Task statement - Copy out, word for word, the entries below, starting at the line that contains "Click Check Connection and Continue" and stopping after the line that contains "click(x=735, y=51)".

Extracted data -
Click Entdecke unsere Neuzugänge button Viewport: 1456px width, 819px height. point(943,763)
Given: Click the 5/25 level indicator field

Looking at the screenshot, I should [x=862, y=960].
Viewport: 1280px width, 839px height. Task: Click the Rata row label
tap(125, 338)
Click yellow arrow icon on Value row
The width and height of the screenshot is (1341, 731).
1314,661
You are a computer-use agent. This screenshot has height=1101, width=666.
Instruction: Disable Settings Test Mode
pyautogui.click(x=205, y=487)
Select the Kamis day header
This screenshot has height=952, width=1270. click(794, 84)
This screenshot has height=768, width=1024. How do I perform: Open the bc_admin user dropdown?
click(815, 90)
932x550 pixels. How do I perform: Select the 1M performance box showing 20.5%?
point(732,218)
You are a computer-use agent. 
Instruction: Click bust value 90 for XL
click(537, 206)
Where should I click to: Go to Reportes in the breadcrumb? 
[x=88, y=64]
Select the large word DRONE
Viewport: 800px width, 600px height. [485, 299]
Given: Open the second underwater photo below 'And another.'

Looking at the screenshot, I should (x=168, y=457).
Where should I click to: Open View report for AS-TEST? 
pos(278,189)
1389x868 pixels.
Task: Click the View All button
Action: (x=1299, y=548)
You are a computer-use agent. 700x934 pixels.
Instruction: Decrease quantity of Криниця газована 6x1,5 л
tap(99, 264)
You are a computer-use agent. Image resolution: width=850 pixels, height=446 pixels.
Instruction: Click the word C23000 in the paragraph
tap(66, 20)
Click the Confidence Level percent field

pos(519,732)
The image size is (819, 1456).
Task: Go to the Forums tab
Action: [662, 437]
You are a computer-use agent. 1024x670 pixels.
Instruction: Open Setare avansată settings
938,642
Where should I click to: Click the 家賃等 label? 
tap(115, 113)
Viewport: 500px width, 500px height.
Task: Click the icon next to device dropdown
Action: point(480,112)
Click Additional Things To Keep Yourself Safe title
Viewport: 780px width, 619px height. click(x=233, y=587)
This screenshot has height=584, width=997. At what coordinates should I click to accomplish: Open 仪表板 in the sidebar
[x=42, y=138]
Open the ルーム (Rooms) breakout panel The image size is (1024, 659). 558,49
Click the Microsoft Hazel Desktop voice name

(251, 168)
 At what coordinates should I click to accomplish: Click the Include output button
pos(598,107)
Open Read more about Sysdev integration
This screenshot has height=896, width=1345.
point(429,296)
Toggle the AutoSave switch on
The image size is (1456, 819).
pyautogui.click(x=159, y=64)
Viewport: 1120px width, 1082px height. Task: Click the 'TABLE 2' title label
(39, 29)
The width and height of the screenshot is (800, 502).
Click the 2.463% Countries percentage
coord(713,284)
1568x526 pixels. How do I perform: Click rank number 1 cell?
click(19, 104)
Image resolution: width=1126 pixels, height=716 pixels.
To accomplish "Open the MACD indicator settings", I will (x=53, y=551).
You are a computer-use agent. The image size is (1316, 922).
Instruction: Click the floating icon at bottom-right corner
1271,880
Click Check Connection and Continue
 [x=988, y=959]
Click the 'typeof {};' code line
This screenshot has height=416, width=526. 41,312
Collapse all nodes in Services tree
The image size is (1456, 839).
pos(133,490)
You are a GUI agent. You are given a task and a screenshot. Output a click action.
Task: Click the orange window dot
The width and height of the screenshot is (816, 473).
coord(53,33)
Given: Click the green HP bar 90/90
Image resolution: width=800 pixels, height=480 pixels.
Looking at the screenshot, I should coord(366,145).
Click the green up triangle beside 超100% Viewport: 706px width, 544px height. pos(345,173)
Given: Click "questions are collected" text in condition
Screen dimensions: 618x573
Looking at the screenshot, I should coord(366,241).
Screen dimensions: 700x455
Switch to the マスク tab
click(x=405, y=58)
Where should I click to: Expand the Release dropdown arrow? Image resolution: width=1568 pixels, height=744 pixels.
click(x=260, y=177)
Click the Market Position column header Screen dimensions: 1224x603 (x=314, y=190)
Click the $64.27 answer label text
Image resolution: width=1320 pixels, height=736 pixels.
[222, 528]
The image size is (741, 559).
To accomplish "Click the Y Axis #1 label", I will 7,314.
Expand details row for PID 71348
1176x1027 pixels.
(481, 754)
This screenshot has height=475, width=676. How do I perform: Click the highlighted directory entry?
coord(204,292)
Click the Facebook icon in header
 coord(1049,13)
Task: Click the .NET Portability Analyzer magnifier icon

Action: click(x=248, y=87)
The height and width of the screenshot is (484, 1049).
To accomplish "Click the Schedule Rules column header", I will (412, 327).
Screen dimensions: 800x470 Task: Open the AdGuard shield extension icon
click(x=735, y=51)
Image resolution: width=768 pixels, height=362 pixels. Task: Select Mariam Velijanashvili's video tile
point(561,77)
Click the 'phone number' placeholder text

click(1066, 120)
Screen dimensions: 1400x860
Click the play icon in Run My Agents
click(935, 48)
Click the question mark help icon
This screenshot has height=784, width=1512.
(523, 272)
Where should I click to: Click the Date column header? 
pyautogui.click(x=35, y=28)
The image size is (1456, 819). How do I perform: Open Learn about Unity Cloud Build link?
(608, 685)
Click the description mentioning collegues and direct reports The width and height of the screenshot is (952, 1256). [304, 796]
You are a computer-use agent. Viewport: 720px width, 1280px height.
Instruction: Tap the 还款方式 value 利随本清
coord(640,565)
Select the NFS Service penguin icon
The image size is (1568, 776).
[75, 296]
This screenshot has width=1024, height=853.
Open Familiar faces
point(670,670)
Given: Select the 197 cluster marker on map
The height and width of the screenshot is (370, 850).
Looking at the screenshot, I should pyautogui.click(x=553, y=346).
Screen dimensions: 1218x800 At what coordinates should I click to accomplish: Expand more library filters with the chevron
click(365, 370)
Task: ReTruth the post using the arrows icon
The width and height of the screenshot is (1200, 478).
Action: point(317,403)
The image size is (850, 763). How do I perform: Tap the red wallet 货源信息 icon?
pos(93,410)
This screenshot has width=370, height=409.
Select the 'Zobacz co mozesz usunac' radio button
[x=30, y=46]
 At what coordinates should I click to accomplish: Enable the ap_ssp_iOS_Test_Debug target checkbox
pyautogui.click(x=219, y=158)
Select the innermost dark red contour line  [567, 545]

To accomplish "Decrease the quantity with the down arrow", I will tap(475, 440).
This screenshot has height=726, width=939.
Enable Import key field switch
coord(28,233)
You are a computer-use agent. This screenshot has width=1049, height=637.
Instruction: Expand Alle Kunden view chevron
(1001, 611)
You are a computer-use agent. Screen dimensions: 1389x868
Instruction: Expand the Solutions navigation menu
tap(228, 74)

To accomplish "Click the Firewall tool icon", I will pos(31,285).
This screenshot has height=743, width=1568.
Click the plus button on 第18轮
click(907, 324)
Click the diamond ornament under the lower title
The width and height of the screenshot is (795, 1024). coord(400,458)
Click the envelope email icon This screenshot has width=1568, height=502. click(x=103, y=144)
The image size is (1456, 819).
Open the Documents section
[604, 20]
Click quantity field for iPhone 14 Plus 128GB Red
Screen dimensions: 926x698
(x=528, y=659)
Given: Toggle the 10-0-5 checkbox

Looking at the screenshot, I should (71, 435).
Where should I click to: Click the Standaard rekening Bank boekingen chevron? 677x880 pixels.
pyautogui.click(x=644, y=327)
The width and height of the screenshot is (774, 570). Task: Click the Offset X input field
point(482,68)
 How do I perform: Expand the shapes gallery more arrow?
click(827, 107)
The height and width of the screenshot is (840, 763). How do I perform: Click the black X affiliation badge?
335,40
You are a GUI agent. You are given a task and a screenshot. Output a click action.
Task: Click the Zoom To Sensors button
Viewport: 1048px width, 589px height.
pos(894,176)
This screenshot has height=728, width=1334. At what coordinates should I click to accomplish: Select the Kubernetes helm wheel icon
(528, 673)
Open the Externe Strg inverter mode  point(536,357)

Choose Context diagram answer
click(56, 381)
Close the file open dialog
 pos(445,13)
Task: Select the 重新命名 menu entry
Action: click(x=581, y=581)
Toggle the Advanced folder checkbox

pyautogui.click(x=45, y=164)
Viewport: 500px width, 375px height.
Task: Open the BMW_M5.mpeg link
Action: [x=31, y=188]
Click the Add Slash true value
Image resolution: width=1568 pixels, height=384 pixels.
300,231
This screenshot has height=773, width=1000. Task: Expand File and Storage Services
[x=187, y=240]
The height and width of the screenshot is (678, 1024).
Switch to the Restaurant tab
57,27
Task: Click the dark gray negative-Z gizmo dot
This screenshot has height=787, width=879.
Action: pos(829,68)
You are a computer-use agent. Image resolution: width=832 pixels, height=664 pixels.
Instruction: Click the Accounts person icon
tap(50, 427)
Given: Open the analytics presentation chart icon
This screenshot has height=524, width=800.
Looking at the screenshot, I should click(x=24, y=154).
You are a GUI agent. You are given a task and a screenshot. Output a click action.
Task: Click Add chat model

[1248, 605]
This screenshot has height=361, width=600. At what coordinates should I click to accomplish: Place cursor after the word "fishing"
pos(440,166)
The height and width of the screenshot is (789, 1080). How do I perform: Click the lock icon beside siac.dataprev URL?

Output for this task -
Click Check Connection and Continue
 [x=988, y=959]
Click the 'typeof {};' code line
This screenshot has height=416, width=526. 41,312
Collapse all nodes in Services tree
The image size is (1456, 839).
pos(133,490)
You are a GUI agent. You are given a task and a screenshot. Output a click action.
Task: Click the orange window dot
The width and height of the screenshot is (816, 473).
coord(53,33)
Given: Click the green HP bar 90/90
Image resolution: width=800 pixels, height=480 pixels.
Looking at the screenshot, I should coord(366,145).
Click the green up triangle beside 超100% Viewport: 706px width, 544px height. pos(345,173)
Given: Click "questions are collected" text in condition
Screen dimensions: 618x573
Looking at the screenshot, I should coord(366,241).
Screen dimensions: 700x455
Switch to the マスク tab
click(x=405, y=58)
Where should I click to: Expand the Release dropdown arrow? Image resolution: width=1568 pixels, height=744 pixels.
click(x=260, y=177)
Click the Market Position column header Screen dimensions: 1224x603 (x=314, y=190)
Click the $64.27 answer label text
Image resolution: width=1320 pixels, height=736 pixels.
[222, 528]
The image size is (741, 559).
To accomplish "Click the Y Axis #1 label", I will 7,314.
Expand details row for PID 71348
1176x1027 pixels.
(481, 754)
This screenshot has height=475, width=676. How do I perform: Click the highlighted directory entry?
coord(204,292)
Click the Facebook icon in header
 coord(1049,13)
Task: Click the .NET Portability Analyzer magnifier icon

Action: click(x=248, y=87)
The height and width of the screenshot is (484, 1049).
To accomplish "Click the Schedule Rules column header", I will (412, 327).
Screen dimensions: 800x470 Task: Open the AdGuard shield extension icon
click(x=735, y=51)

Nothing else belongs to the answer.